History
The memorial plaque claims that Elm Park was the first public park in the United States (1854). Unfortunately, this is not altogether accurate, both Hartford (Bushnell Park) and New York City bought land for parks earlier in the same year. Lincoln created the three ponds at Elm and stocked them with specimen water fowl. Peking ducks, Toulese geese, great blue herons, swans and other water birds were most commonly seen during this time.
From time to time boats were also available to paddle around the shallow mere. Peonies and azaleas were planted in abundance. Tulips, asters, coleus, geraniums, dahlias, fuchsias, phlox, and many other flowering plants were artfully arranged in season in formal beds with a Victorian flavor. A tree nursery was a prominent feature of the park, and trees were nurtured for use on the city streets. Specimens came from prominent horticulturists such as Professor Charles S. Sergeant of the newly founded Arnold Arboretum, as well as others. Lincoln propagated many plants and bulbs for the park in his own greenhouse.
Lincoln believed that ice skating was especially healthful exercise, and he installed jets of water to flush the ice in the winter. One bitter cold day-after-Christmas he went to shovel the ice for skating. The next morning he was rewarded to discover a broken weeping birch by the embankment. A few nights later, a Weir's cut leaf maple was mutilated, problems which made Lincoln furious. In another year he threatened to stop all ice skating if the carelessness and vandalism didn't end. It never did end, but Lincoln never did stop providing good ice for skating either. He once challenged the police department for the constant nuisance of dogs (police licensed dogs then). "Flowers and plants", he insisted, "are not planted for a target, nor that each stray can, in rapid succession, may apply a blistering lotion." He advocated a leash law and got one in 1889. The dogs, too, were a threat to the sheep employed as grass-cutters in the parks.

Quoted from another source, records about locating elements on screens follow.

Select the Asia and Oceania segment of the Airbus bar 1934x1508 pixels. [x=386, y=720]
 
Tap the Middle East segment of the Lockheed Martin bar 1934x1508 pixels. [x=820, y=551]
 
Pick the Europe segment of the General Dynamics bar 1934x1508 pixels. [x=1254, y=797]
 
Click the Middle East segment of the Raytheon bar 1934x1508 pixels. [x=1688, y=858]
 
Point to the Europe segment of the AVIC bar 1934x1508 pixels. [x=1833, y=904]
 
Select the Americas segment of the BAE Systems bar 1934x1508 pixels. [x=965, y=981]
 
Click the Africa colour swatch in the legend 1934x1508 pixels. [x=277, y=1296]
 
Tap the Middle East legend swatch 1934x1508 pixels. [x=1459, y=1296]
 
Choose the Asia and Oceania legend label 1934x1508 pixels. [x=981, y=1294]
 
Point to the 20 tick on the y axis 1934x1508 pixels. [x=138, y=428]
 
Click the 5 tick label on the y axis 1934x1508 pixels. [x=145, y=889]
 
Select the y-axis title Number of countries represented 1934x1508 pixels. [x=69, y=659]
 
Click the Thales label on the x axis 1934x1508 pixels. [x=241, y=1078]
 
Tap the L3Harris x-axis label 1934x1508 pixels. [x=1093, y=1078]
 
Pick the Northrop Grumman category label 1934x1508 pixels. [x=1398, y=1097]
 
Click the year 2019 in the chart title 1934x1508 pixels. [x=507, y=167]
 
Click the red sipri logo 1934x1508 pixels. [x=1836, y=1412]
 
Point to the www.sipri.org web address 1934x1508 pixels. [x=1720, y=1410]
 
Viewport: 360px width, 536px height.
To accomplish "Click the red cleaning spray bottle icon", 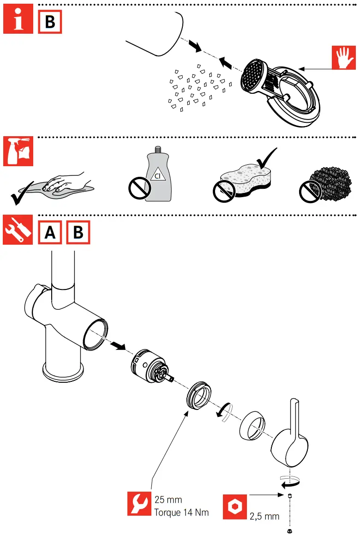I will [x=18, y=151].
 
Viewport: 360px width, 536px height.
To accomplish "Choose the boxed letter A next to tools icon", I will [x=50, y=232].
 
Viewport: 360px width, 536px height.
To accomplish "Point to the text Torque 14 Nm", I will [x=181, y=512].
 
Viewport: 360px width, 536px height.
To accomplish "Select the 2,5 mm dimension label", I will [x=264, y=516].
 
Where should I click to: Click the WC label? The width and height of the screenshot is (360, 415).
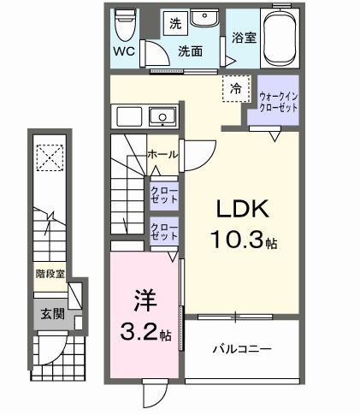(124, 50)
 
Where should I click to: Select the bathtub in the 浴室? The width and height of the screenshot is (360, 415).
(280, 39)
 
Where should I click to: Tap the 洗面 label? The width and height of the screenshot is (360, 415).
(189, 50)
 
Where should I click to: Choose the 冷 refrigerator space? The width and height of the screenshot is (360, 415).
(234, 87)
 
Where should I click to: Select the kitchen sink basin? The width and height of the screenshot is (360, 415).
(160, 116)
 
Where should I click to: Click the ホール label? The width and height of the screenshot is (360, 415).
(162, 155)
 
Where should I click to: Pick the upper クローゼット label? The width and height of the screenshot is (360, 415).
(163, 194)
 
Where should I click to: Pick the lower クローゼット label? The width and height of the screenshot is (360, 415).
(163, 230)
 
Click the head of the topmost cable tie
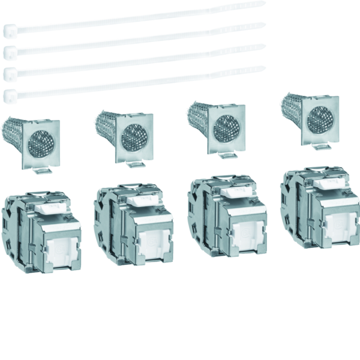click(9, 30)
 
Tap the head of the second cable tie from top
click(9, 52)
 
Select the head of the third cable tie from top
click(9, 73)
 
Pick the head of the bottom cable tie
click(9, 94)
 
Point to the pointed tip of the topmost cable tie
click(263, 3)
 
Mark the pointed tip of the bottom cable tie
click(263, 68)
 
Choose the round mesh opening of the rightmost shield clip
click(319, 120)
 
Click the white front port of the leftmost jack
click(62, 250)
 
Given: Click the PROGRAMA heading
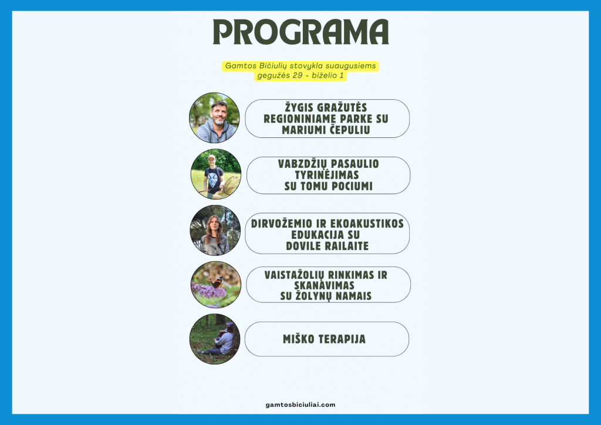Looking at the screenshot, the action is (301, 32).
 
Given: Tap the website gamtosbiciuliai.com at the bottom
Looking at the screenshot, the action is (300, 404).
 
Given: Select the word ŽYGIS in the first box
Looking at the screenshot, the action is (298, 107).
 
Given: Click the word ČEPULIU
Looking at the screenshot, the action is (350, 130).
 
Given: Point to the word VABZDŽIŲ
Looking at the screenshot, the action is (300, 164).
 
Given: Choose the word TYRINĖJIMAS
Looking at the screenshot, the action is (327, 175).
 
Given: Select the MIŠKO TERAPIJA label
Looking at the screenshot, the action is (324, 339).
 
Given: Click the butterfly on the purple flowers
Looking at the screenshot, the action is (217, 282).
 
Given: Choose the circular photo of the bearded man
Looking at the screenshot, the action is (214, 117).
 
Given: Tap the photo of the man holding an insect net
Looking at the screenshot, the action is (216, 174).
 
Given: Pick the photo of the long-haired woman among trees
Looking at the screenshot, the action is (215, 230).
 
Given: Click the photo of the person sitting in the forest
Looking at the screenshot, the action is (215, 339).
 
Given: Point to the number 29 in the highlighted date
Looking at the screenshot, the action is (298, 76).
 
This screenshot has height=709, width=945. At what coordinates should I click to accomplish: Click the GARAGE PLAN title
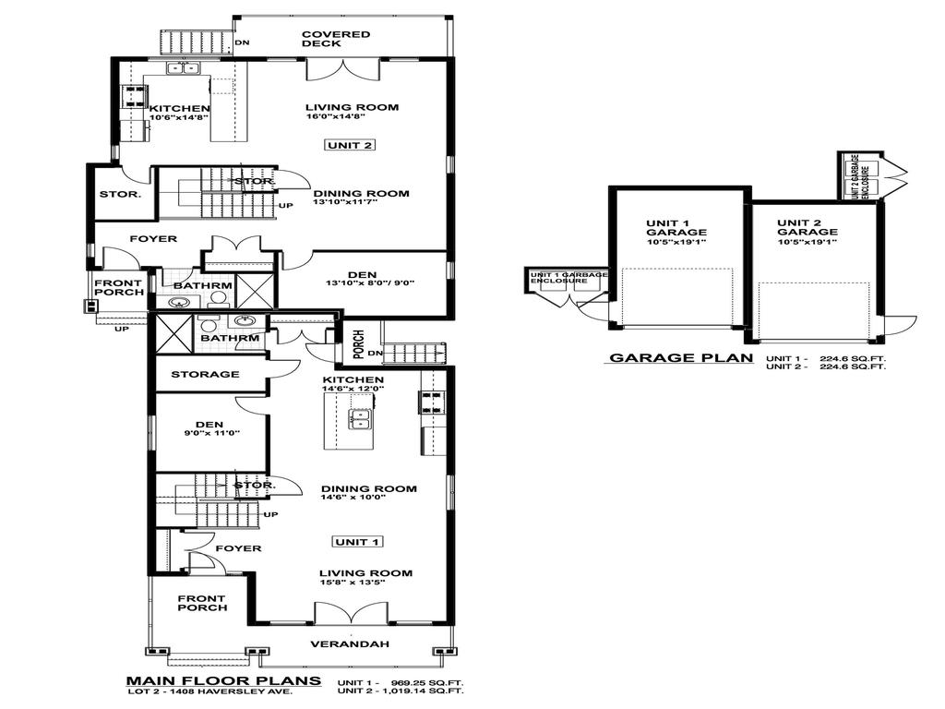[x=680, y=359]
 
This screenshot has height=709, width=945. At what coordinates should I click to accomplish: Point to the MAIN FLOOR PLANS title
[x=223, y=681]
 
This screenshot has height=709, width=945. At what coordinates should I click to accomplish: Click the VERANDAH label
[x=348, y=643]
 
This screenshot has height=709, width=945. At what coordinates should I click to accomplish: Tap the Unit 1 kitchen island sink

Elm Park was a favorite place for carnivals, circuses, and other traveling menageries, which Lincoln tolerated with thinly disguised derision. Once a P.T. Barnum caravan left a dead Anaconda behind. "It required two dollars and a pretty tough stomach to deodorize the neighborhood," he observed, duly noting the expenditure in his report.
Another annoyance was baseball, Lincoln wanted it played somewhere else, anywhere other than Elm Park; "...The game of baseball as now played is perilous at best, scarcely supplying the redeeming merit of a dreary amusement of the spectators. It is believed that the City might purchase an acre or two in different sections... for the express purpose..." It took a little time but Lincoln eventually got the playing fields he wanted.
For 18 years Lincoln relentlessly lobbied for the city to buy Newton Hill adjacent to Elm Park. Although a reservoir he proposed for the site was not destined to be, when the city bought the land in 1888, Lincoln began immediately to build a carriage drive to the top for genteel excursions. A flag was made for the staff at the summit by Mary E. Stoddard of the successful machine shop family. Since no regulations existed about how the stars on the flag should be arranged. Lincoln proposed that the 42 stars should be arranged in a star shape on the blue field. The homemade flag was flown on the 4th of July, 1890, after which it was locked away.